Meryem oğlu İsa Mesih sadece Allah'ın Elçisi –O'nun Meryem'e ulaştırdığı
vaadi-[nin tahakkuku]– ve O'nun yarattığı bir can idi.181 O halde Allah'a ve peygamberlerine inanın ve
“[Tanrı bir] üçlüdür!” demeyin. Kendi iyiliğiniz için [bu iddiadan] vazgeçin.
Allah, Tek İlah'tır; çocuk sahibi olmaktan münezzehtir: göklerde ve yerde olan
her şey O'na aittir ve hiç kimse Allah kadar güvene layık değildir.
172
Ne İsa, Allah'ın kulu olmaktan kaçınacak kadar gurura kapıldı, ne de O'na yakın
olan melekler. O'na kulluk yapmaktan vazgeçecek kadar gurura kapılanlar ve küstahça
böbürlenenler [bilsinler ki Hesap Günü] Allah hepsini Kendi katında
toplayacaktır: 173 orada, iman edip
doğru ve yararlı işler yapanlara bütün mükafatlarını bağışlayacak ve lütfuyla
fazlasını da verecektir; gururlanan ve küstahça böbürlenenleri ise şiddetli bir
azap ile cezalandıracaktır: onlar kendilerini ne Allah'tan koruyacak ve ne de
yardım edecek birini bulabileceklerdir.
174
EY İNSANLAR! Rabbinizden size hakikatin bir tezahürü geldi ve size aydınlatıcı
bir ışık gönderdik. 175 Allah'a iman
edenlere ve O'na sımsıkı sarılanlara gelince, Allah onları rahmeti ve lütfu ile
kuşatacak182 ve dosdoğru bir yol ile Kendisine
yöneltecektir.
176
ONLAR senden, kendilerini aydınlatmanı isterler.183 De ki: “Allah, birinci dereceden mirasçı
bırakmayanlar[dan kalan miras] ile ilgili kurallar konusunda [böylece] sizi
aydınlatır: eğer bir erkek, çocuk bırakmadan ölürse ve bir kız kardeşi varsa,
onun terekesinin yarısına kız kardeşi sahip olacaktır; kız kardeşin çocuk
bırakmadan ölmesi halinde ise erkek onun mirasını alacaktır. Fakat iki kız
kardeş varsa, ikisi [birlikte] onun terekesinin üçte-ikisine sahip olacaklar;
ve eğer erkek kardeşler ve kız kardeşler184 varsa, erkek iki kadının payı kadar alacak.”
Allah
[bütün bunları] size açıklar ki sapıklığa düşmeyesiniz; Allah her şeyi bilir.
DİPNOTLAR
1
Klasik müfessirlerin çoğu, nefs
terimine yüklenen pek çok anlam içerisinden -can, ruh, akıl, canlı varlık,
canlı, insan, şahıs, kimlik (şahsî kimlik anlamında), insanlık, hayat özü,
temel ilke ve diğerleri- “insan”ı tercih ederler ve bu terim ile burada Hz.

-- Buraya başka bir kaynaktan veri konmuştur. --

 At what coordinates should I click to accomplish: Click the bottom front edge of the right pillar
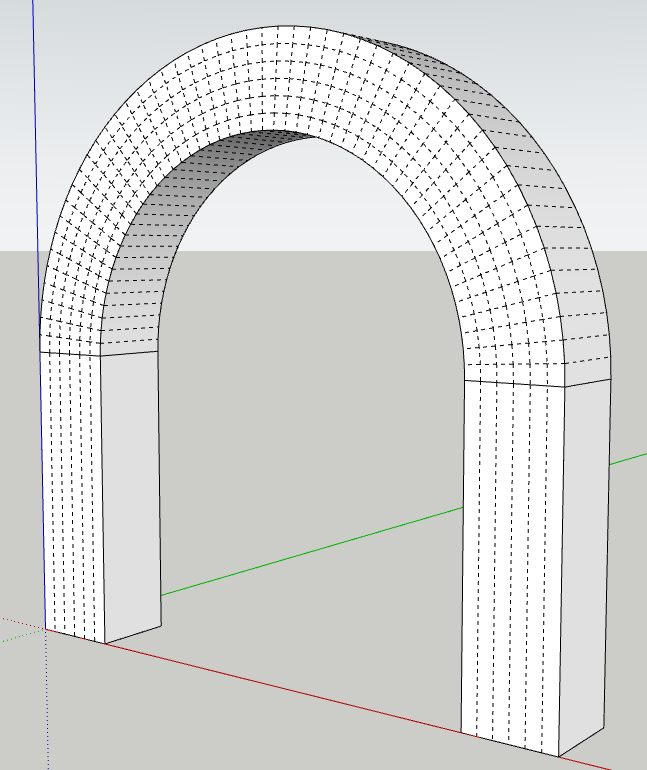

Âdem'in kasdedildiğini kabul ederler. Ama Muhammed Abduh bu yorumu reddeder (Menâr IV, 323 ve diğerleri.) ve onun
yerine, insan soyunun ortak kökenini ve kardeşliğini vurguladığı için (ki
yukarıdaki ayetin amacı da budur) “insanlık” karşılığını tercih eder; ayrıca
bunu Hz. Âdem ile Havva'nın yaratılması konusundaki Kitâb-ı Mukaddes'in
tasvirlerine yersiz şekilde bağlamaz. Nefs'i bu bağlamda “canlı” olarak
çevirmemin mantığı da aynıdır. Zevcehâ
(“eşi”) ifadesine gelince, zevc (“bir
çift”, “çiftten biri” veya “bir eş”) terimi, canlı varlıklarla ilgili olarak
bir çiftin veya bir ikilinin hem erkek hem de dişi tarafı için
kullanıldığından, insanlarla ilgili olarak da hem kadının eşini (kocasını), hem
de kocanın eşini (karısını) ifade eder. Râzî'nin naklettiğine göre, Ebû Müslim
“Ondan (minhâ) eşini yarattı”
ibaresini, “Onun kendi cinsinden (min
cinsihâ) eşini (karşı cinsini) yarattı” anlamında yorumlar ve böylece
Muhammed Abduh'un yukarıda işaret edilen görüşünü destekler. Minhâ'nın lafzen, “ondan” şeklinde
çevrilmesi, metin ile uyumlu olarak, her iki cinsin “bir tek canlıdan”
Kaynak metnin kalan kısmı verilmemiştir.